[Stored items]
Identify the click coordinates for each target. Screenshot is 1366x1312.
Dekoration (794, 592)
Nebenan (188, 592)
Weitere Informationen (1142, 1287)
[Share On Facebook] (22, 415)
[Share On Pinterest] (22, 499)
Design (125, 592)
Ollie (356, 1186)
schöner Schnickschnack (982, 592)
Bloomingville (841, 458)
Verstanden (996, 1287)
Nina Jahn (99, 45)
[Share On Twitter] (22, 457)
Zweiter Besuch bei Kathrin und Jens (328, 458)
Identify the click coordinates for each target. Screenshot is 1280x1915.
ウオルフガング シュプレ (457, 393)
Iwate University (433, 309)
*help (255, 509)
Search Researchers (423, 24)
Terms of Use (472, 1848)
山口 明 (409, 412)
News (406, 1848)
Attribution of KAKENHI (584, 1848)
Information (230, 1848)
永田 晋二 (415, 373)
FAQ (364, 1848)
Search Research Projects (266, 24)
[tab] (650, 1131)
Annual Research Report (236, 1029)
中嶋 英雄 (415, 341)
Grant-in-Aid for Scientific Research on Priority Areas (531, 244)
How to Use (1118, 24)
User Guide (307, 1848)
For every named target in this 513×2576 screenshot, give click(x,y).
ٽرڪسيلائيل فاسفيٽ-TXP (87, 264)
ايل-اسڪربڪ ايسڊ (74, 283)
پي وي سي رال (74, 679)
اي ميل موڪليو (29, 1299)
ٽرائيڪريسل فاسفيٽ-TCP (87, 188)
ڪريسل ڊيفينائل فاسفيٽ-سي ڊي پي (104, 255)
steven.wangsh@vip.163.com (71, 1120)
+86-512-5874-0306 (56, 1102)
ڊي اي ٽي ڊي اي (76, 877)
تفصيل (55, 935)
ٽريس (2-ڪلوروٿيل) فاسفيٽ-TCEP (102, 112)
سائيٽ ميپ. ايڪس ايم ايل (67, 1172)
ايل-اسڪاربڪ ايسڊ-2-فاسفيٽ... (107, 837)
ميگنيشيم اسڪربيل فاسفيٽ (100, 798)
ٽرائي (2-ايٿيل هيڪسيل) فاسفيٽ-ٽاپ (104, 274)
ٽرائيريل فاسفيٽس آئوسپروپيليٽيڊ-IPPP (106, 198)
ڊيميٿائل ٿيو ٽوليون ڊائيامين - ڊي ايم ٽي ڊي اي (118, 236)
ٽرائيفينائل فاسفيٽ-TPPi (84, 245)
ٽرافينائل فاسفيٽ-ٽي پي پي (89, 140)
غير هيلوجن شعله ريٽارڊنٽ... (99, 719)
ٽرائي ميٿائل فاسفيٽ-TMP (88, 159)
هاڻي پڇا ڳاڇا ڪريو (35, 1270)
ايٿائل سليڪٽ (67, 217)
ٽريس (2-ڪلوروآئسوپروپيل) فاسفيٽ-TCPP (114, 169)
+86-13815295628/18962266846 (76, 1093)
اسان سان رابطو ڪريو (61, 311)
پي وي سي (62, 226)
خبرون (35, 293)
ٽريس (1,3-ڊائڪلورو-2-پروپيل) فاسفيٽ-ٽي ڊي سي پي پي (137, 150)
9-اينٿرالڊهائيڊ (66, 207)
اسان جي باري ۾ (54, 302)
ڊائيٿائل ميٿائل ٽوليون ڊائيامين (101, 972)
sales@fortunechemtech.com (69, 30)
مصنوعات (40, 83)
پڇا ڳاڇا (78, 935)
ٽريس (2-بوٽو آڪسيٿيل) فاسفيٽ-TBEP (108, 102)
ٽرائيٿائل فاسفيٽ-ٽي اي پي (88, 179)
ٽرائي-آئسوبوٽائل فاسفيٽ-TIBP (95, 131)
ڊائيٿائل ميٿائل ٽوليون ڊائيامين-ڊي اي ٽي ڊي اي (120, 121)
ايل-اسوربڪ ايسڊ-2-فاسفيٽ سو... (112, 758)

§ **Directions**:
The lines wanted are those from the one with "ٽريس (2-بوٽو آڪسيٿيل) فاسفيٽ-TBEP (108, 102)" through the last line of the records, repeated exactly and with both ends included.

§ **Written reply**:
ٽريس (2-بوٽو آڪسيٿيل) فاسفيٽ-TBEP (108, 102)
ٽرائيٿائل فاسفيٽ-ٽي اي پي (88, 179)
ٽرائي-آئسوبوٽائل فاسفيٽ-TIBP (95, 131)
ڊائيٿائل ميٿائل ٽوليون ڊائيامين-ڊي اي ٽي ڊي اي (120, 121)
ايل-اسوربڪ ايسڊ-2-فاسفيٽ سو... (112, 758)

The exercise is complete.